概要
- ビットコイン現物ETFの需要が史上最高水準を記録したが、少数のETFに資金が集中しており価格変動性に脆弱であると伝えた。
- 最近、ETF資金フローの変動性は拡大したが、価格は個別ETFの流入よりもグローバルな流動性環境により密接に連動していると指摘した。
- 機関資金が主にビットコインETFに集中する中、今後の価格方向性は資金の持続的な流入とグローバルな流動性拡大にかかっていると評価した。

ビットコイン(BTC)の現物上場投資信託(ETF)を通じた需要は史上最高水準まで拡大したが、短期の価格推移は依然としてレンジにとどまり、その背景にはETF資金の「集中度」と「流動性変動性」という構造的制約がある、という分析が出ている。

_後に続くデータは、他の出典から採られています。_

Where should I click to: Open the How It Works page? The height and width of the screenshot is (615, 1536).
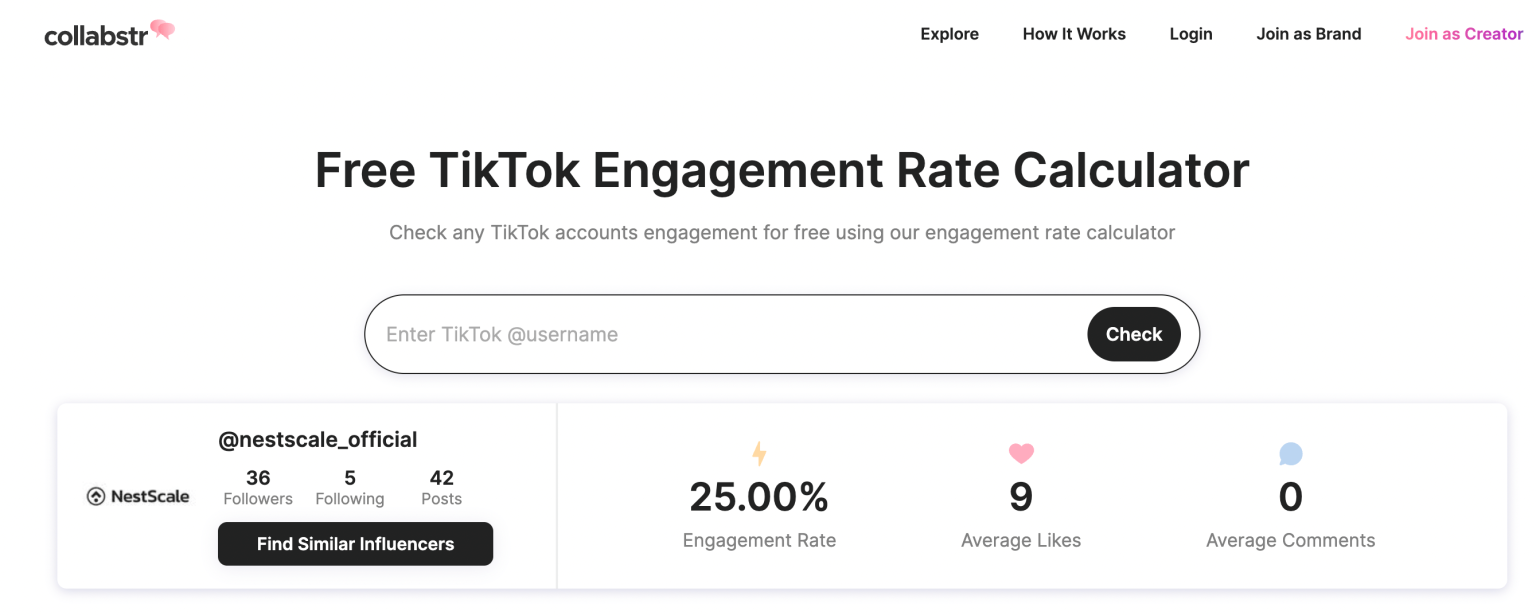1073,33
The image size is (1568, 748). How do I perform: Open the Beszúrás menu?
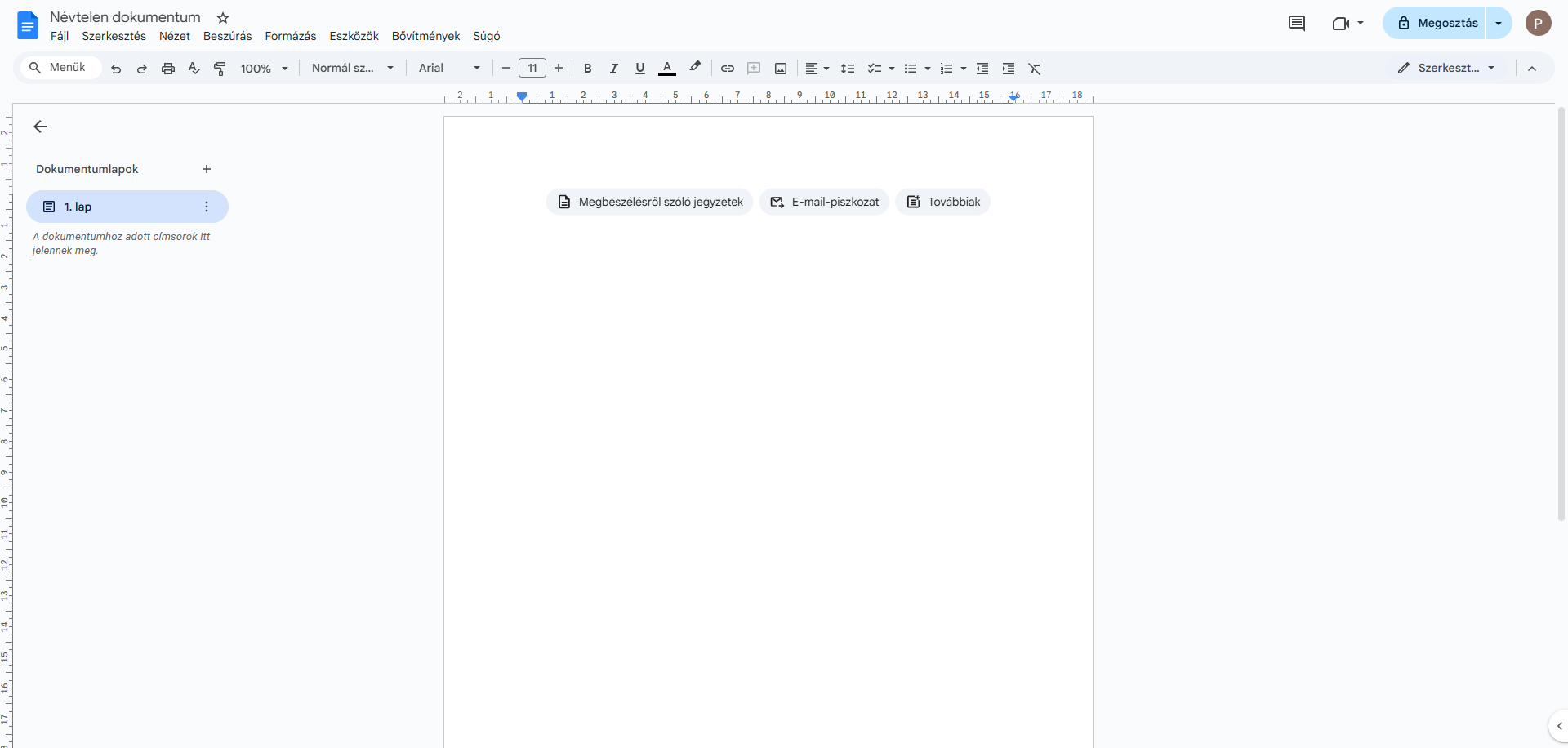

6日(現地時間)、CryptoQuantの寄稿者CryptoZenoは「現在ビットコイン現物ETFが保有する物量は約130万BTCに達するが、分布は極端に偏っている。ブラックロックの IBIT が全体の約59%を占めており、フィデリティの FBTC(約15.6%)、グレースケールの GBTC(約12.7%)が続く」と伝えた。
これは現物ETFの需要が多数の発行会社に分散されるのではなく、少数の主要商品によって左右される構造であることを意味する。これにより特定ETFの資金流入・流出の変化が市場全体に過度の価格影響を及ぼす脆弱性が内在している、という分析だ。
続けて彼は「最近の米国現物ビットコインETFの資金フローにもこの特性が明確に表れている。大規模な純流入が発生した直後に再び攻撃的な純流出が続くなど変動性が大きくなっている」と述べ、さらに「ただし価格反応は過去とは異なる。個別ETFの一時的な大規模流入に対する感度は低下した一方で、グローバルな流動性環境とリスク資産全般の資金フローにより密接に連動する傾向が強まっている」と分析した。実際に流動性が収縮した局面ではETFが純流入を記録しても価格は上昇よりも横ばいや調整となる例が繰り返された。
資産間の相対的な流れにおいてもビットコインの地位が確認される。直近30日基準でビットコインETFとイーサリアムETF間の純流入差は依然として大きい。機関資金は大部分がビットコインに集中しており、イーサリアムETF資金は断続的な流入にとどまり持続性が低い。こうした資金配分はETH/BTC比率の弱さにつながっており、これはイーサリアムへの本格的な資金回転がまだ現れていないことを示唆する。
CryptoZenoは「ETF導入によりビットコインの流通可能量が構造的に減少したことは明らかな変化だ。しかし短期の価格方向性はもはや単純なETF流入規模ではなく、資金がどれだけ『持続的に』流入するか、そしてその流れがグローバルな流動性拡大と噛み合うかによって左右される」と評価した。